RACEway versus VME320: is more or bigger better?

Aug. 1, 1997
Since its approval as an ANSI standard in June 1994, RACEway has gained acceptance as a way to increase VME bandwidth by as much as an order of magnitude. Today more than a dozen vendors offer RACEway commercial off-the-shelf (COTS) products such as digital signal processing, memory, data acquisition, and input/output equipment, based on the high throughput of RACEway, as well as on the availability of a wide variety of products, and compatibility with existing VME and VME64 systems. In high-rat

By Richard O`Connell Myriad Logic Inc.

Since its approval as an ANSI standard in June 1994, RACEway has gained acceptance as a way to increase VME bandwidth by as much as an order of magnitude. Today more than a dozen vendors offer RACEway commercial off-the-shelf (COTS) products such as digital signal processing, memory, data acquisition, and input/output equipment, based on the high throughput of RACEway, as well as on the availability of a wide variety of products, and compatibility with existing VME and VME64 systems. In high-rate, real-time systems RACEway delivers the performance other technologies promise for tomorrow, making it the architecture of choice for many major system integrators.

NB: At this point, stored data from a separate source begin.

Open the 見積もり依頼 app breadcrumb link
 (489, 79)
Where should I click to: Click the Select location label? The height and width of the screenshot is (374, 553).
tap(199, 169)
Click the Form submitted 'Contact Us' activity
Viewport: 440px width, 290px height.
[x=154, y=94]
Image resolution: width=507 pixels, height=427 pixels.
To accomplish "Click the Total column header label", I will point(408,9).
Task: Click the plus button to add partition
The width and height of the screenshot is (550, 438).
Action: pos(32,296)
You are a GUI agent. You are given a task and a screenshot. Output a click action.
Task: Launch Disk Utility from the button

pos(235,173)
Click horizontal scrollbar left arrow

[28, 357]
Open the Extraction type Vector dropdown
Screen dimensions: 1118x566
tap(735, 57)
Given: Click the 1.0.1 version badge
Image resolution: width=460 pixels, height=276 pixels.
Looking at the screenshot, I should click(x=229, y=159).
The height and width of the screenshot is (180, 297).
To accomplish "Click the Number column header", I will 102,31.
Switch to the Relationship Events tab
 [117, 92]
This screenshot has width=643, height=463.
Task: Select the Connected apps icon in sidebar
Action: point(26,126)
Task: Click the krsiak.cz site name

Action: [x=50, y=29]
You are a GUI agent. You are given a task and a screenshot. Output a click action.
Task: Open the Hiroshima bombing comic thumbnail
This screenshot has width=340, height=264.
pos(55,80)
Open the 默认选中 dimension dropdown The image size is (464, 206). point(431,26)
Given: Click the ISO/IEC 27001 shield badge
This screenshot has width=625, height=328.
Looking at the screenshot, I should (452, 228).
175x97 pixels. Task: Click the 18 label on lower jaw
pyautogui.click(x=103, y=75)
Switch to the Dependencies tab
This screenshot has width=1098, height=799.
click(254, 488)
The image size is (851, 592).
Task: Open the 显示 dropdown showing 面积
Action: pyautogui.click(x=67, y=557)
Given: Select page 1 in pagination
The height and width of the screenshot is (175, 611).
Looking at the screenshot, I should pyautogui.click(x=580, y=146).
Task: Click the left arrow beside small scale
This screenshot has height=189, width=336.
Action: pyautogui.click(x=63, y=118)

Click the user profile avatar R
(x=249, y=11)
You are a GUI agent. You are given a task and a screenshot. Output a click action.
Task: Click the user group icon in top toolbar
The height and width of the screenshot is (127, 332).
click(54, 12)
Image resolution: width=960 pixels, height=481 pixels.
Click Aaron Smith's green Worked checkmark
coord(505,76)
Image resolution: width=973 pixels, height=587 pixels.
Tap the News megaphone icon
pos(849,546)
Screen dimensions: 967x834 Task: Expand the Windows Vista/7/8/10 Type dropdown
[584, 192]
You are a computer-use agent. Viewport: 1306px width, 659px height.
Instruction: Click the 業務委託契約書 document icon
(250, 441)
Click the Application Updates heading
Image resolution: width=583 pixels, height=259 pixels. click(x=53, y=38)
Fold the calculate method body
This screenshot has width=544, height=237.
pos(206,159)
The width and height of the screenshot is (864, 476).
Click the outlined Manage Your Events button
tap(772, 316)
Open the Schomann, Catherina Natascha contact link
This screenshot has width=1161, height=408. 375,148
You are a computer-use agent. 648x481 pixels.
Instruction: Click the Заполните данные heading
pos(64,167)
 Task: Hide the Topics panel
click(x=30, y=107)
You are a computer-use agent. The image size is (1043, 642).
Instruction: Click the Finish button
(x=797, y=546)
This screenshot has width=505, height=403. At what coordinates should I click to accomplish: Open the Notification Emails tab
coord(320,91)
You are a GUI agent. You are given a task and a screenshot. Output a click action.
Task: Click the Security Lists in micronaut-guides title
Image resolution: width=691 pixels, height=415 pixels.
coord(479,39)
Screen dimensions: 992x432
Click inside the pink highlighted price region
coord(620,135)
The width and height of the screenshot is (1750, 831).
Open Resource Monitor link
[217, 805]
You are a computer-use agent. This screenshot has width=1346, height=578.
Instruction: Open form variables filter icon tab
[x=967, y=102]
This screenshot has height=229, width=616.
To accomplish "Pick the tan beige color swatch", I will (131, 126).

RACEway expands the internal bandwidth of VME and VME64 systems by providing alternate high-speed data paths with user-defined pins on the standard VME P2 connector. Using RACEway a board can establish a point-to-point, 160-megabyte-per-second connection to another RACEway-ready board in the chassis with a non-blocking cross-bar switch - the RACEway Interlink - implemented as a backplane overlay.

The Interlink dynamically switches connection requests to enable several board pairs to exchange data simultaneously at 160 megabytes per second. This makes internal bandwidth scalable in a RACEway system; every two boards enables an additional 160 megabytes-per-second board-to-board link. The internal bandwidth in a two-, four-, six-, or eight-board RACEway system is 160, 320, 480, and 640 megabytes per second respectively.

A second advantage of RACEway in real-time systems is deterministic performance. Designers can dedicate high-priority data paths to real-time functions to ensure that bandwidth is available when necessary. In a bussed system, meanwhile, real-time processes compete for bandwidth with other bus users, so it can be difficult to ensure that bus resources will be available precisely when needed.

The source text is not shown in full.